Das Ergebnis vermag selbst musikbesessene Halb- und Nichtjazzer vom Stuhl zu reißen, sofern sie sich ohnehin nicht schon nach den ersten Frühlingstakten (mit vogelzwischerndem Sopransaxophon-Duett) zu Standing Ovations entschlossen haben sollten. Aber auch für eingeschworene Barockfreunde lohnt das Zuhören, weil sie eine ideenreich-lockere Umformung des Originals zu hören bekommen. Zum wiederholten Male qualifiziert sich Uli Lettermann, der Stimmführer der Gruppe, als ein Meister der Erfindungskunst, ist gut für raffinierte Harmonisierungen, Rhythmisierungen und Satztechniken bei der sachkundigen Stilisierung der Originalvorlagen. Bewußt werden die Grenzen zwischen Arrangement und Eigenkomposition aufgehoben. Gleichzeitig provoziert er seine Mitinterpreten zu Bestleistungen an Können und temperamentvoller Animation. Der Zuhörer spürt und genießt es, um so mehr, je intensiver er mit den Werken vertraut ist. Wer also den Reiz des Lauschangriffs erhöhen will, ist gut beraten, vor jedem Einzelsatz eine CD mit dem ursprünglichen Vivaldi aufzulegen.

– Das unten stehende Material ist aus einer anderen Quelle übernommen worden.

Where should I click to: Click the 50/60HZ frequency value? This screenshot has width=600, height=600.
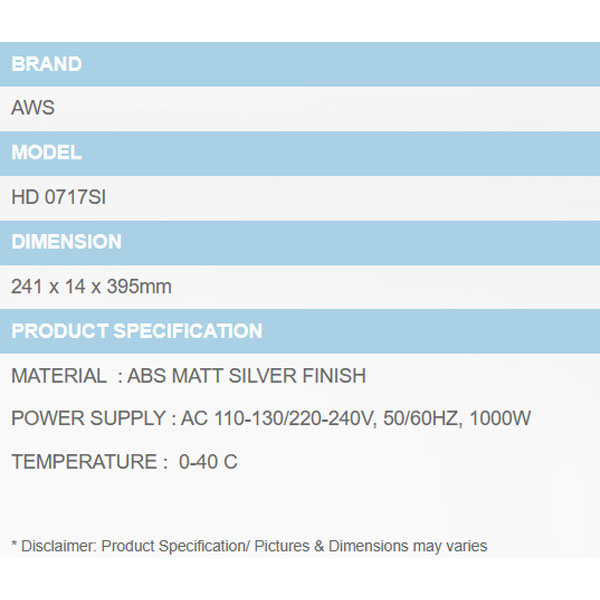tap(408, 418)
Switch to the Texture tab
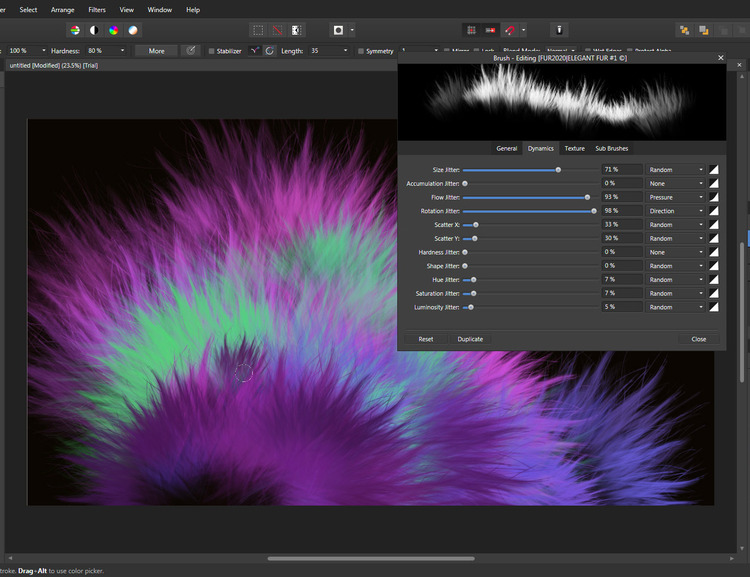750x577 pixels. click(574, 148)
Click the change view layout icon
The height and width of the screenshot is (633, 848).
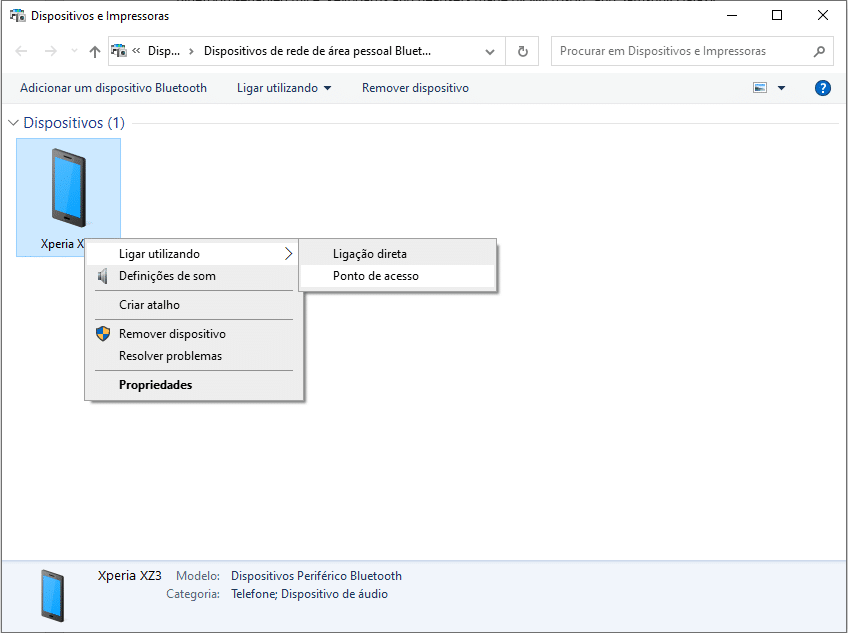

Wer selber Saxophon spielt, darf nicht verzagen, wenn er die unglaublichen Stakkato-Attacken, Verzierungen und Figurationen (Vivaldis und der Quintessence-Bläser), gepaart mit einem perfekten Jazzfeeling in Solopassagen und Bigband-Sätzen neidlos als unnachahmlich anerkennen muß. Unüberhörbar setzen die fünf Perfektionisten hier ihren ohnehin mit Erfolgen gepflasterten Weg fort und bieten mit dem Beitrag einer fünften Jahreszeit des Autors Lettermann als Paraphrase eines Vivaldischen Concerto grosso eine Zugabe der Extraklasse (Track 13-15). Jeder der glorreichen Fünf, hier neu und durchgehend besetzt mit zwei Sopransaxophonen, Alt-, Tenor- und Baritonsax, erweist sich als ein zweiter Charlie Parker, wo und wann auch immer ein improvisierter Chorus fällig ist. Super!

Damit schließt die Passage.